Montero, la del guante blanco
Solo hay algo que mejora la chulería de la ministra de Hacienda, el único ladrón de guante blanco con permiso para atracar: la reacción de los presentes
La imagen no tiene desperdicio. Se ve a la mayor de las Azúcar Montero, como bautiza Carlos Herrera a las dos ministras del mismo apellido, dando un mitin en Andalucía este fin de semana. De repente, María Jesús, con su muñecos expectantes en la platea, se arranca por chiquilladas, que es el palo flamenco que más se toca en el polígono de La Moncloa, y suelta su admonición:
«La plusvalía la arreglo este lunes en el Consejo de Ministros».
Lo dice con una larga sonrisa que ensancha los límites de la boca como la entrada al Metro por la Puerta del Sol, y gesticulando con los brazos como si pudiera abarcar todos los ahorros de quienes, incautos, pensaban que el atraco municipal había terminado con la decisión del Tribunal Constitucional declarándolo ilegal.
Solo hay algo que mejora la chulería de la ministra de Hacienda, el único ladrón de guante blanco con permiso para atracar. La reacción de los presentes, parecida a la epifanía que debían experimentar los seguidores suicidas del reverendo Jim Jones cuando les soltaba, en la Guyana francesa, sus salmos purificadores.
Todos se arrancan con las palmas y, cuando creen que el anuncio merecía algo más que poner en riesgo los 27 huesos carpianos de la mano, los más entregados comienzan a levantarse de las pocas butacas que había para tantos traseros, en cantidad y tamaño, como si allí estuviera el huraño Van Morrison aceptando hacer un improbable bis.
Destaca Juan Espadas, el funcionario del PSOE que lleva viviendo de las plusvalías desde que a Sevilla se la conocía por Hispalis, pero nunca tuvo ocasión de percibir ni denunciar el saqueo andaluz de los suyos ni la extravagante contratación de su propia esposa en un chiringuito chavista. Pero el respingo lo acaba dando toda la afición, consciente de que con aquella proeza de la ministra acababan de garantizarse algunos trienios más de sueldo público.

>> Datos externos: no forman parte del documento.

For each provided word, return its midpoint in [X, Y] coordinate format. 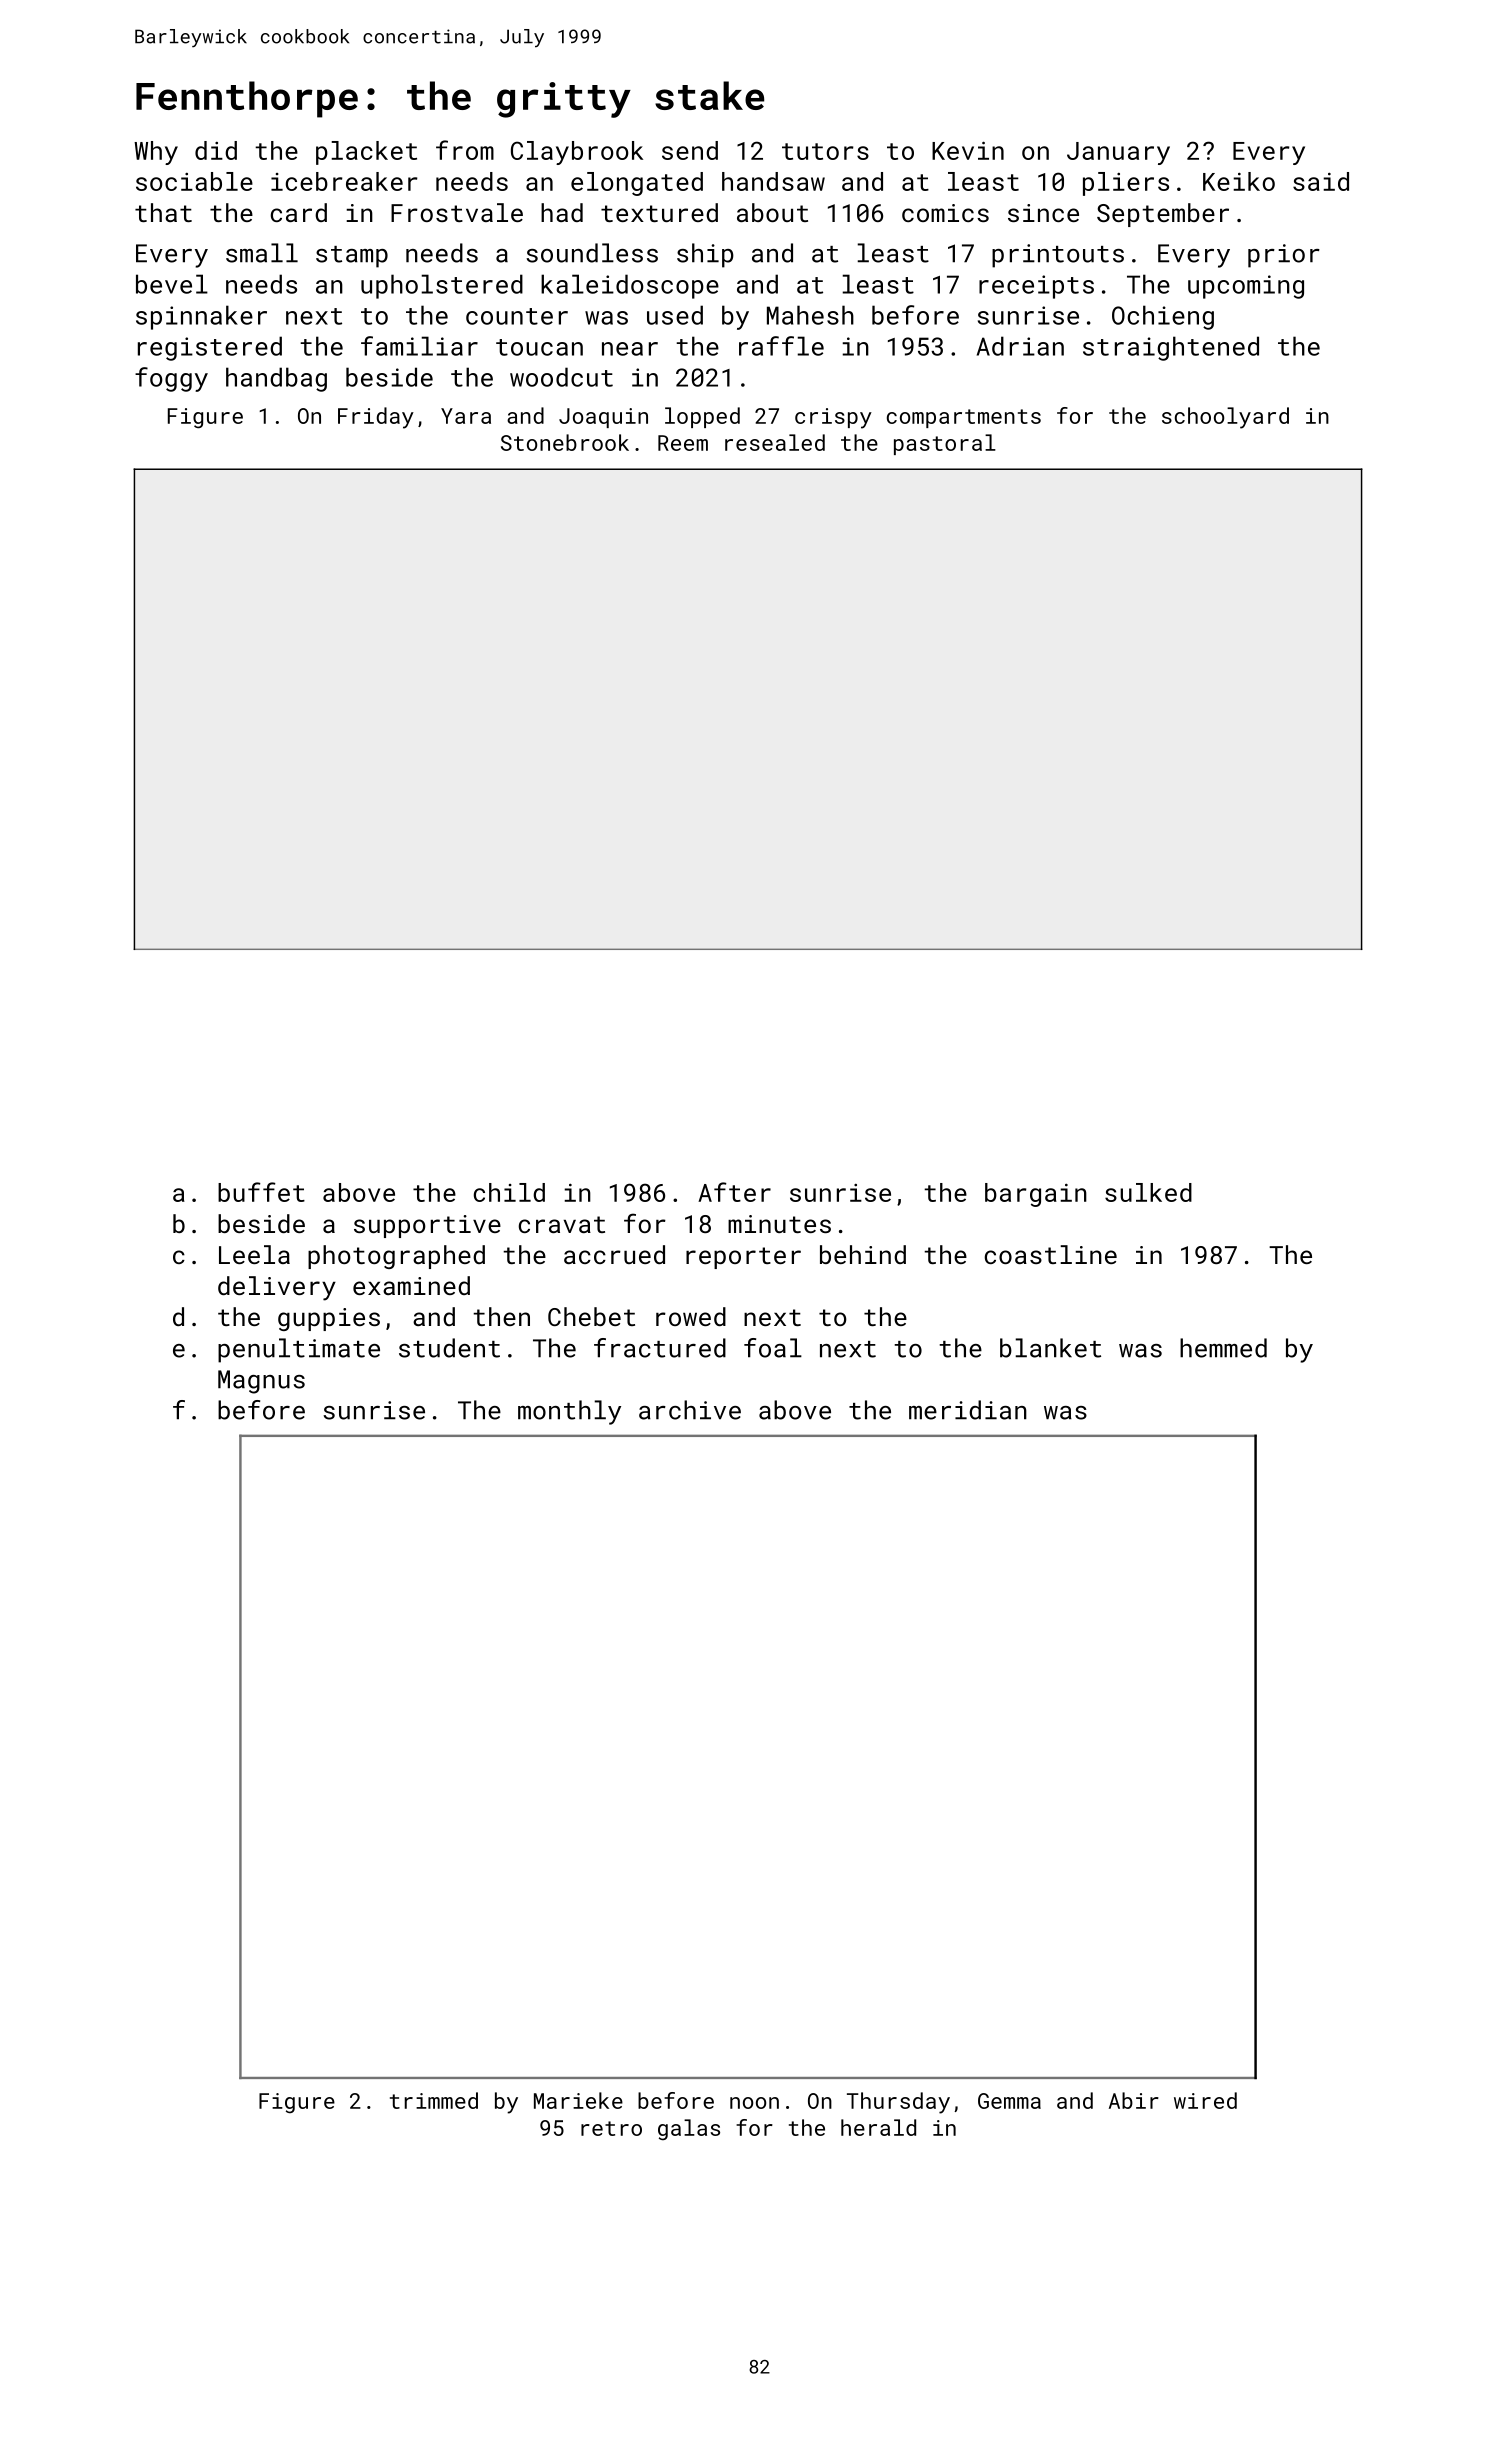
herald [878, 2127]
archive [690, 1410]
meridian [968, 1410]
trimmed [434, 2100]
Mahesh [810, 315]
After [734, 1192]
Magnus [261, 1382]
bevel [172, 284]
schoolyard [1225, 418]
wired [1205, 2100]
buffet [261, 1192]
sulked [1148, 1192]
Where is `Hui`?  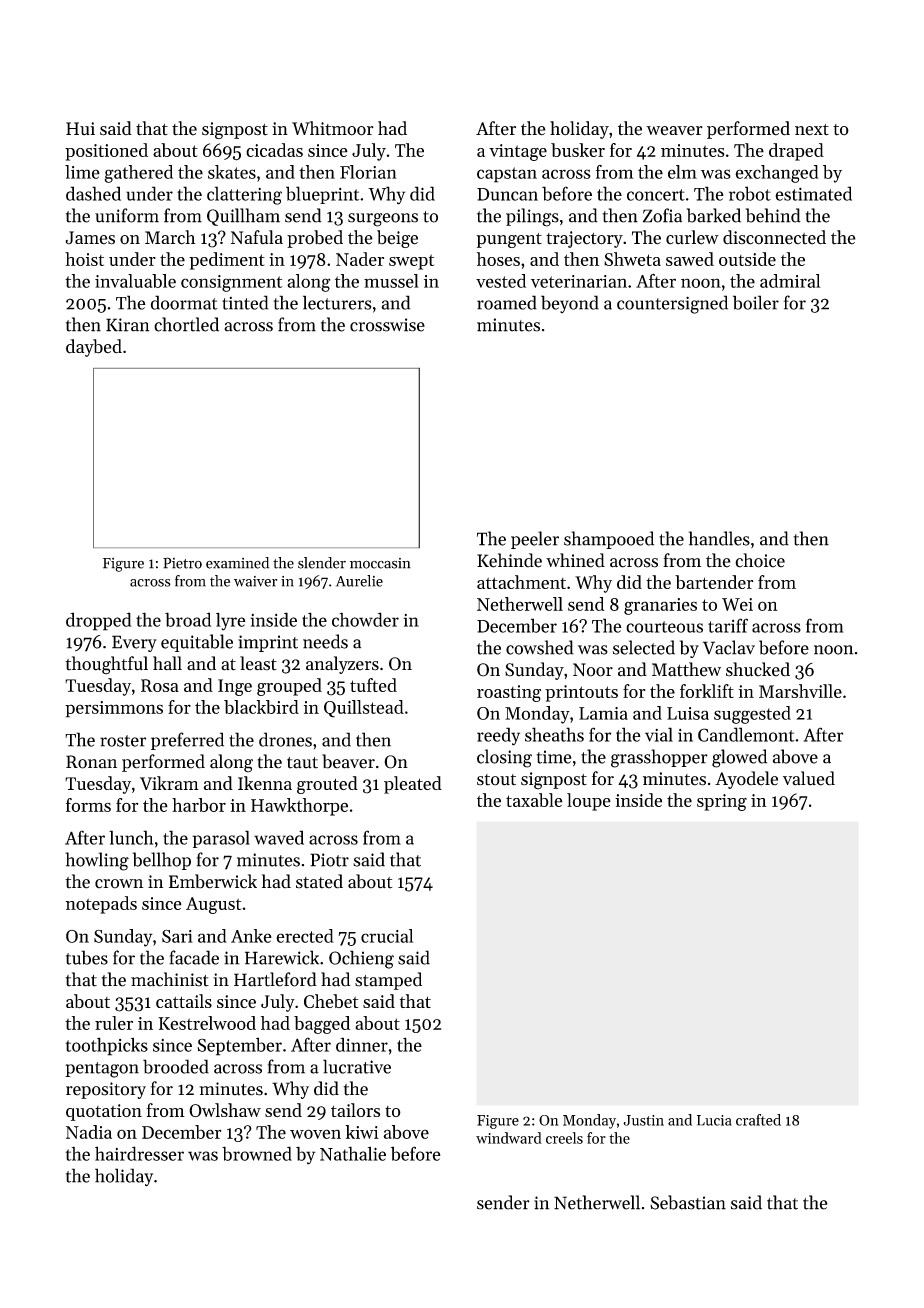
Hui is located at coordinates (80, 128).
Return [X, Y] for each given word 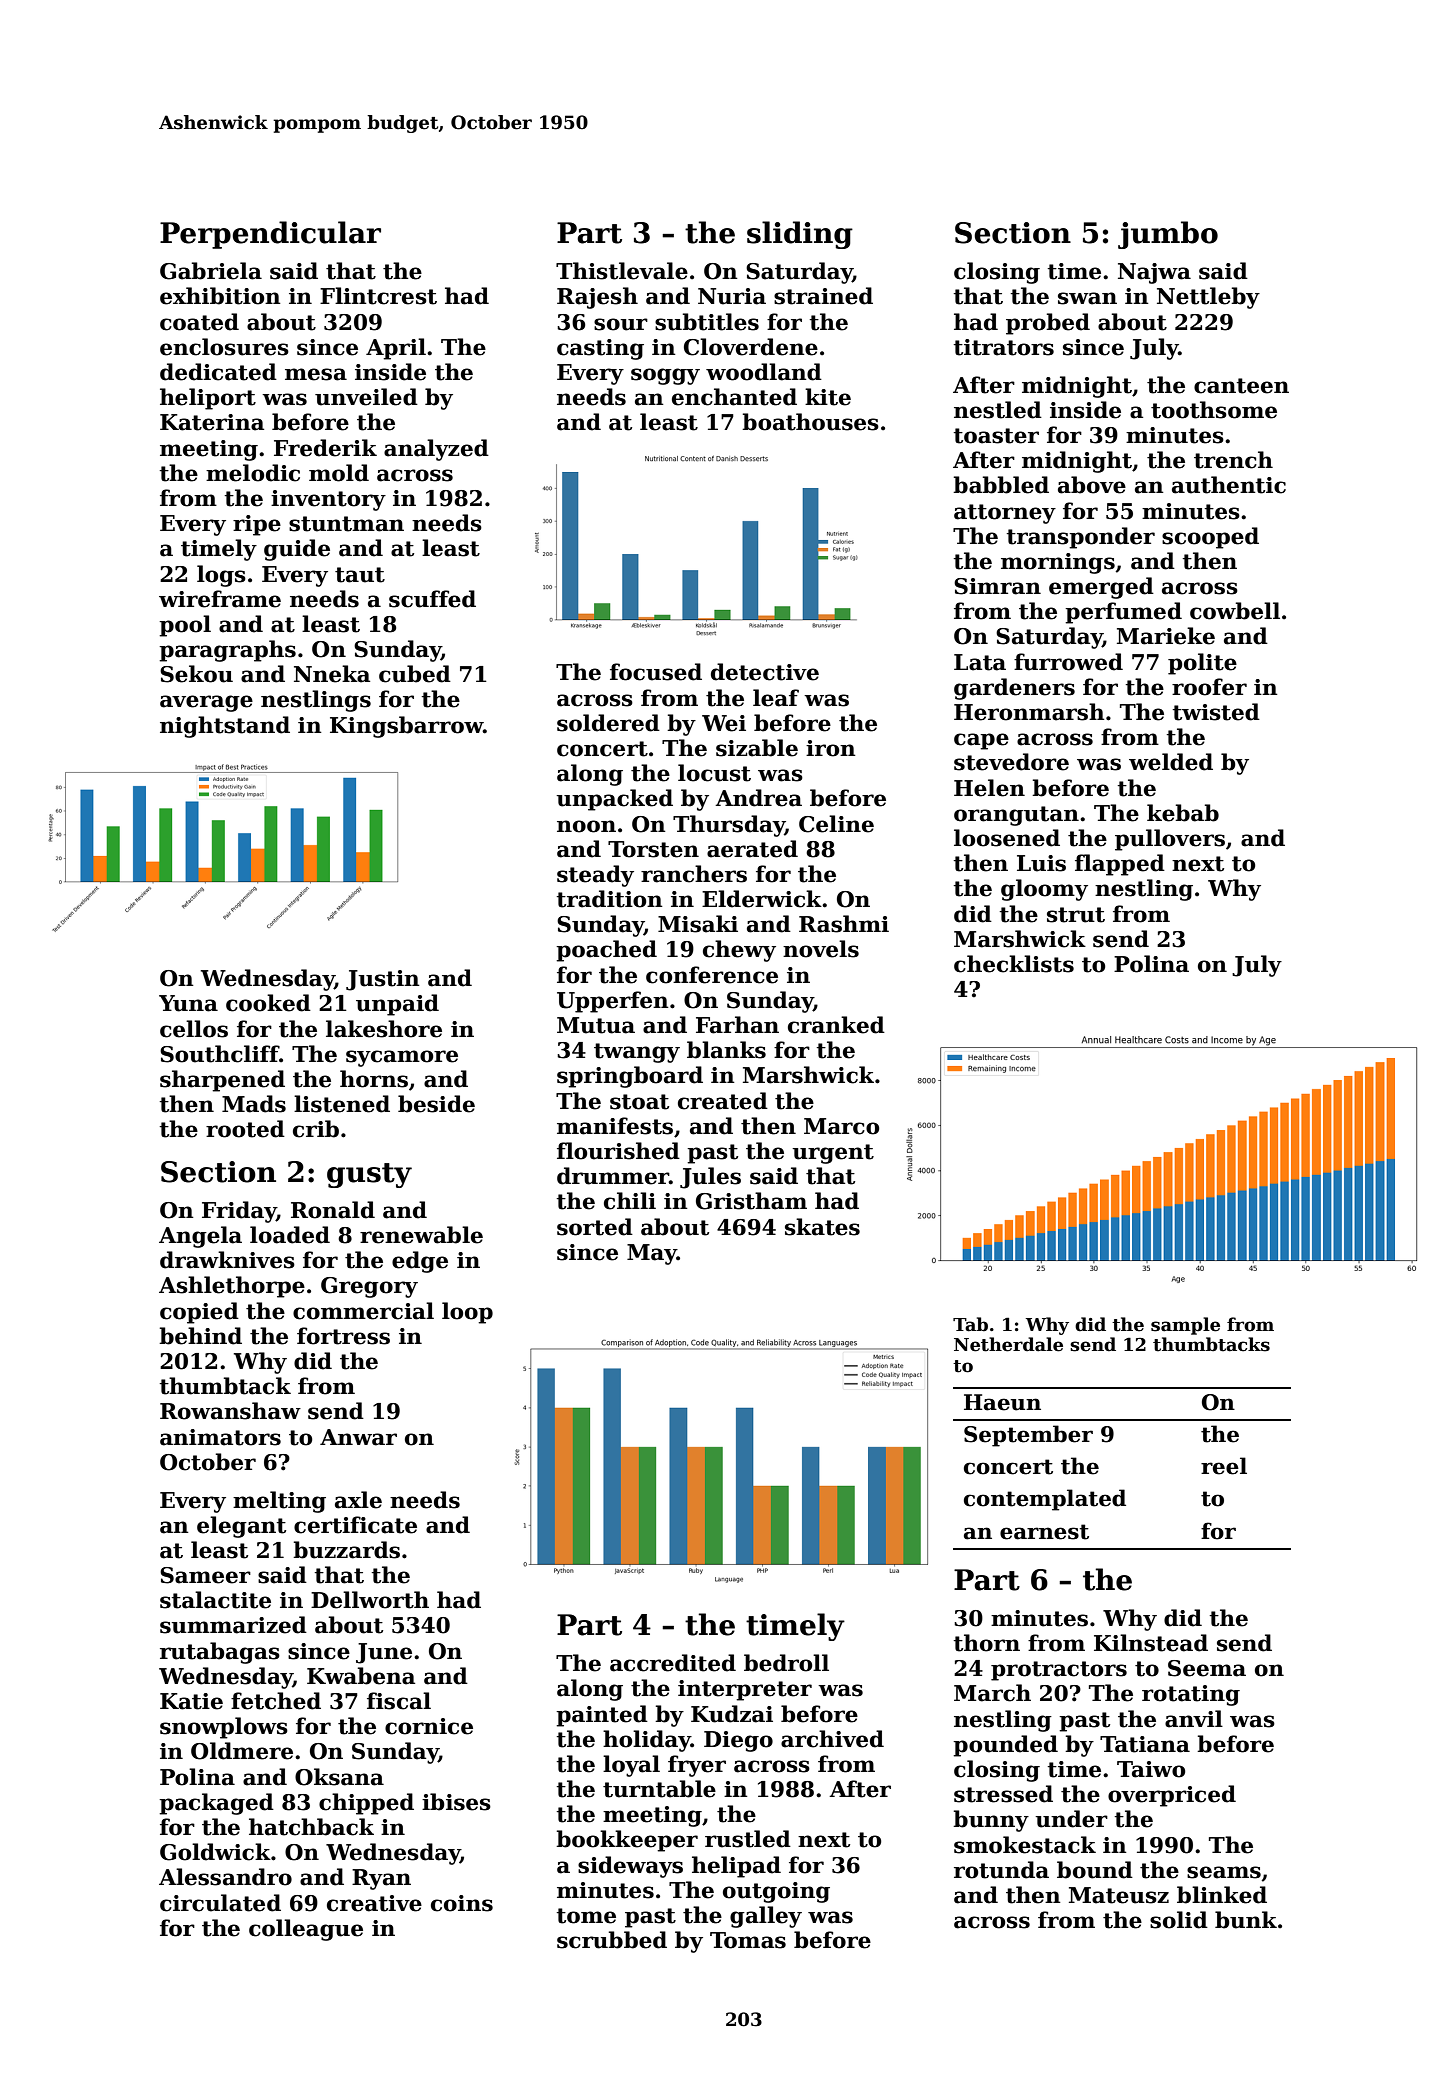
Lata [980, 662]
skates [822, 1227]
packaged [216, 1804]
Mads [254, 1104]
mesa [316, 374]
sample [1185, 1326]
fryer [697, 1766]
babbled [1001, 485]
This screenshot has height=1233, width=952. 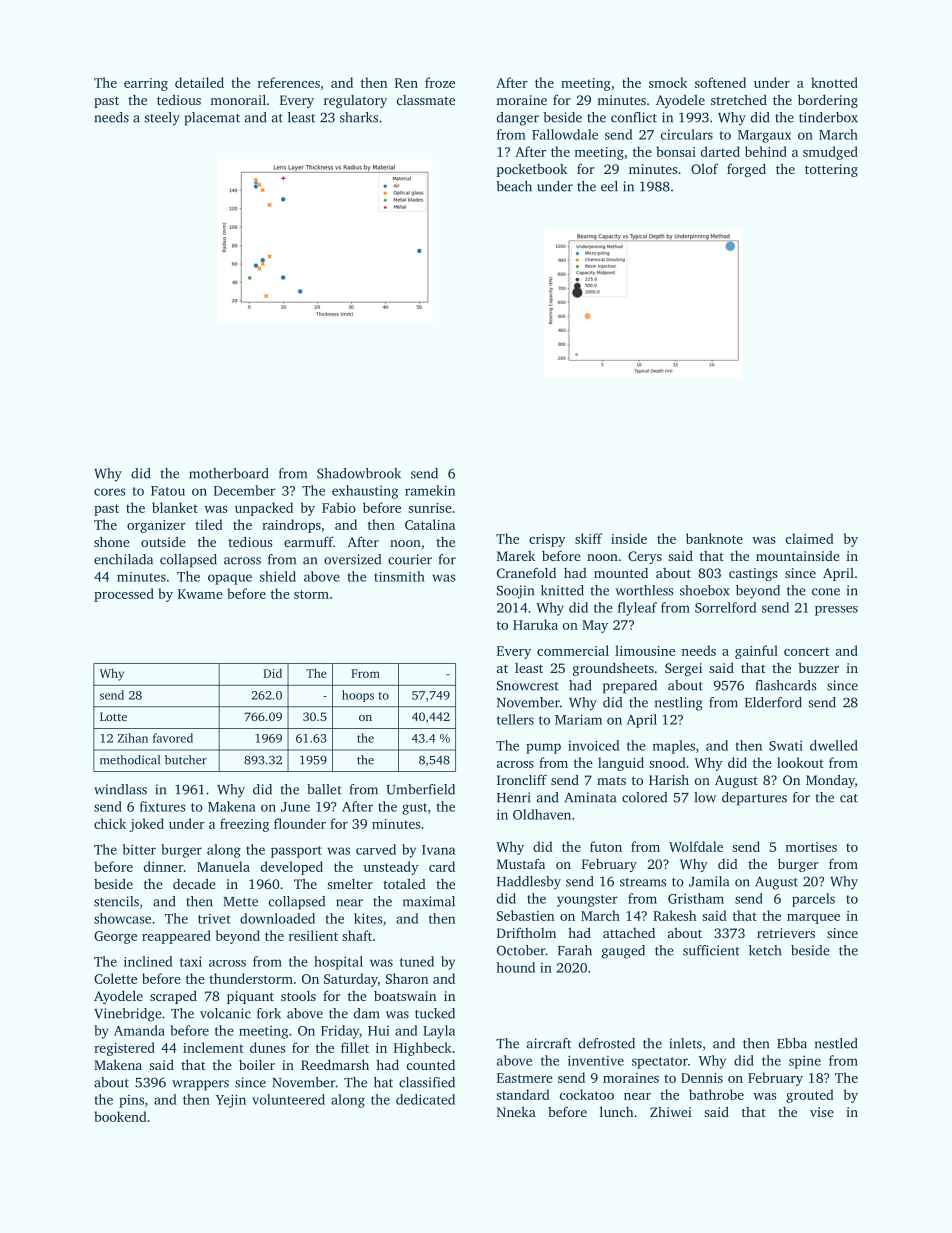 I want to click on forged, so click(x=746, y=170).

Destaco la estampa por lo que tiene de maravilloso ejemplo de las prioridades de la industria política, la única que jamás sufre los efectos secundarios de sus propias decisiones o de la ausencia de ellas: en pandemia, mientras se amontonaban curritos en las puertas del SEPE a la espera de cuatro duros de ERTE; allá dentro había menos vida inteligente que en una reunión de barones del PSOE con Sánchez, y los empleados del servicio veían subir los salarios desde casa mientras su jefa, a titulo de ministra de Empleo, presumía de aplicar una compensación impulsada en realidad por la fascista Báñez.
La plusvalía es técnicamente un impuesto municipal que da a los alcaldes el permiso a robarte para que en sus pueblos el mejor trabajo posible sea ser concejal. Y que, en síntesis, duplica los pagos que ya se abonan con el IRPF en nombre de unas ganancias que quizá ni existan.
Pero es, sobre todo, la metáfora caníbal de una clase política que ha desarrollado una versión perversa, y perfecta, de la teoría freudiana del superyó para ser, siempre, la primera en saltar del barco que previamente ha hundido, entre quejas incluso de las ratas sorprendidas por la celeridad.
Nadie corre tanto por salvar lo suyo a costa de los niños, si hace falta. Y nadie ha logrado que el Bienestar del Estado sea la única prioridad innegociable cuando todo lo demás va a pique: en España han cerrado miles de pequeñas empresas, pero ningún observatorio pedáneo público del mismo clima que ya se analiza en uno de ellos.
Pero que además lo confiesen en público, aplaudiéndose a sí mismos hasta romperse las manos, supera todos los límites imaginables y obliga ya a exiliarse muy lejos.